Ge and GaAs wafers are subjected to electrochemical etching with the goal of creating a porous layer that is suitable for epitaxial growth and Cleave Engineered Layer Transfer (CELT) for high efficiency III-V devices. Both n and p type Ge and GaAs were investigated with the doping concentration ranging from 1017-1019 cm-3. Electrolytes at various concentrations were tested including HCl, HF, and H2SO4. In addition, current profile, density, and etch time were changed to optimize porous layer formation. After electrochemical etching, samples were analyzed with a scanning electron microscope (SEM) to determine pore size, morphology, layer thickness, and substrate dissolution rate. Energy dispersive x-ray spectroscopy (EDS) was also used to find the chemical composition of the porous layer, and transmission electron microscopy (TEM) was used to determine crystallography of the porous layer. Finally, the effect of annealing on porous layer surface morphology and composition were investigated.

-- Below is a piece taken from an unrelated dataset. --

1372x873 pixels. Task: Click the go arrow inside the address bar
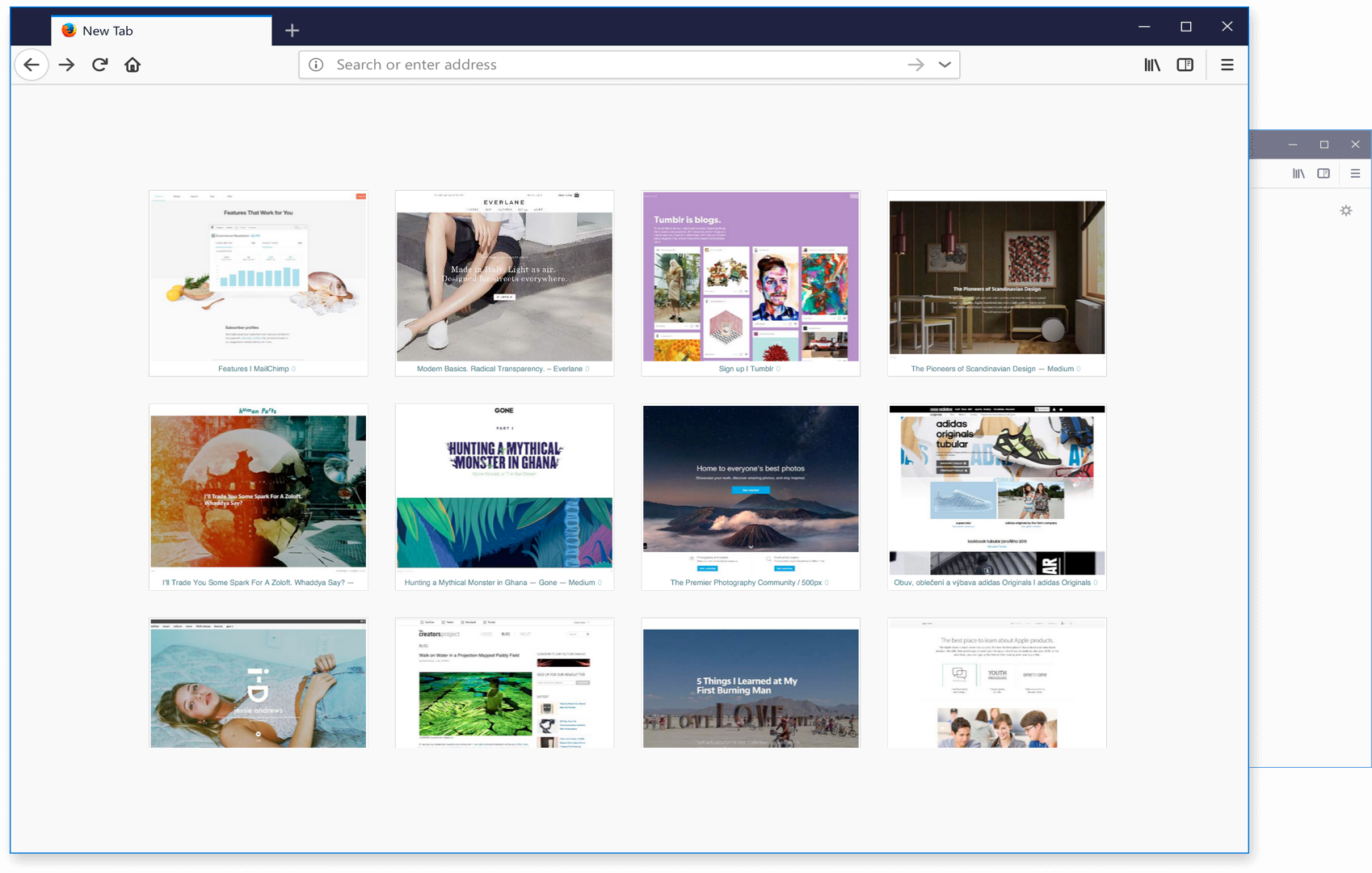[x=915, y=64]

The results of this work showed that both n-Ge and p-GaAs yield inhomogeneous low-density pores that are not suitable for CELT. Heavily doped p-Ge (1018 cm-3 or greater) yields a uniform pore structure on the nm scale that potentially could be used in a layer transfer process. However, this porous layer includes a significant portion of germanium oxide (< 10 atomic % oxygen). Subsequent annealing in an atmospheric envi4ronment did not remove this oxide, though annealing in a reducing atmosphere such as hydrogen has not yet been investigated.

Etching of p-type GaAs in concentrated HF yielded nm sized porous layer that was completely devoid of any gallium content. This contradicts the claims made by Rojas et al.. who show a similar porous layer using the same etching parameters, but stated it was composed of stoichiometric GaAs without presenting any chemical composition data to support this assertion.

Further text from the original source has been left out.